Há surpreendentes notícias em Portugal. O Governo está convencido de que consegue cumprir à força a legislatura. Não interessa para onde vai e não lhe importa que só descubra inimigos por toda a parte. A lista é extensa. Consumidores, professores e outros funcionários públicos, militares, polícias e agora os juízes do Tribunal Constitucional. Mas também empresários - vários empresários e gestores -, padres, bispos. Na lista negra há ainda sociais-democratas, democratas-cristãos, reitores, bastonários, até certos ministros e secretários de Estado. Cá dentro, Passos e Gaspar já não confiam em ninguém: jovens, velhos, além do milhão de desempregados que deambula por aí.
Para Gaspar somos uma soma lamentável: há portugueses por todo o lado. Demasiados portugueses. O ministro das Finanças vê-se cercado por um povo que não capta a magnífica ciência económica e que só reclama e importa coisas que já não consegue pagar. É malta não transacionável. Como não pode desvalorizar a moeda, desvaloriza as pessoas, as instituições e a confiança. Evidentemente, Durão subscreve e Cavaco dá a outra face para tentar evitar o que é cada vez mais provável. O Governo esperneia - é a nova técnica para tranquilizar os mercados... - e cheira a fraqueza.
Não tinha de ser assim. O chumbo do Tribunal Constitucional podia ter sido o derradeiro impulso para reformar o Estado, a única saída que nos resta, além da contínua renegociação das condições dos empréstimos com a troika e com outros credores e rendistas. O melhor momento para mudar o Estado (devia ser um processo, não uma bomba) teria sido há dois anos, com o PIB ainda não reduzido a pibinho e com o desemprego longe dos 20%. Mas isso já não existe. A última oportunidade deste Governo era, portanto, esta. Agora.

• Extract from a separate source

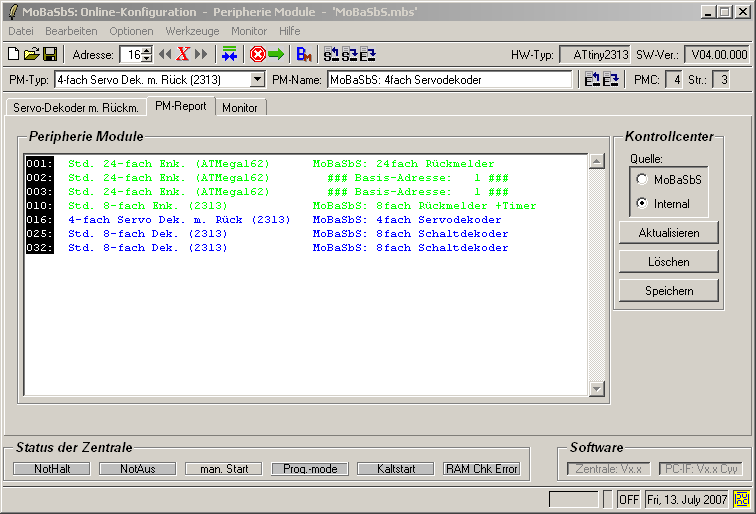Click into the PM-Name text field
The height and width of the screenshot is (514, 756).
pyautogui.click(x=450, y=79)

Mas para a aproveitar, o Governo não podia hostilizar o País. Não podia ser incompetente. O despacho que congela a despesa, assinado por Gaspar, é a prova do desvario: deixou as empresas privadas que fornecem o Estado no limbo financeiro, além de ter criado espaço para que surgisse todo o tipo de demagogia sobre fornecimentos hospitalares, etc. Bastava ter acrescentado uma data (os gastos ficam bloqueados um mês, o que seria adequado face às dúvidas orçamentais ), em vez de remeter os detalhes do despacho para um Conselho de Ministros em data incerta. Que falta de sentido de Estado, que impulso destrutivo. Nem a economia privada respeitam. Grandes liberais.

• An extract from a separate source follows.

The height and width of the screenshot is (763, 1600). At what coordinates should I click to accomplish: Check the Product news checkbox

A eleição deste Governo revelou-se um erro trágico. Paradoxalmente, é a brutalidade da crise que o segura. Só um louco pode não ter medo da incerteza: os juros a galope, o pouco crédito que desaparece, os bancos que tremem, o segundo resgate que Passos tanto negou (e trabalhou para evitar), mas que agora usa como arma de manipulação maciça. Somos reféns de um primeiro-ministro perdedor e de uma oposição perdida. Assim estamos hoje, ninguém sabe onde estaremos amanhã.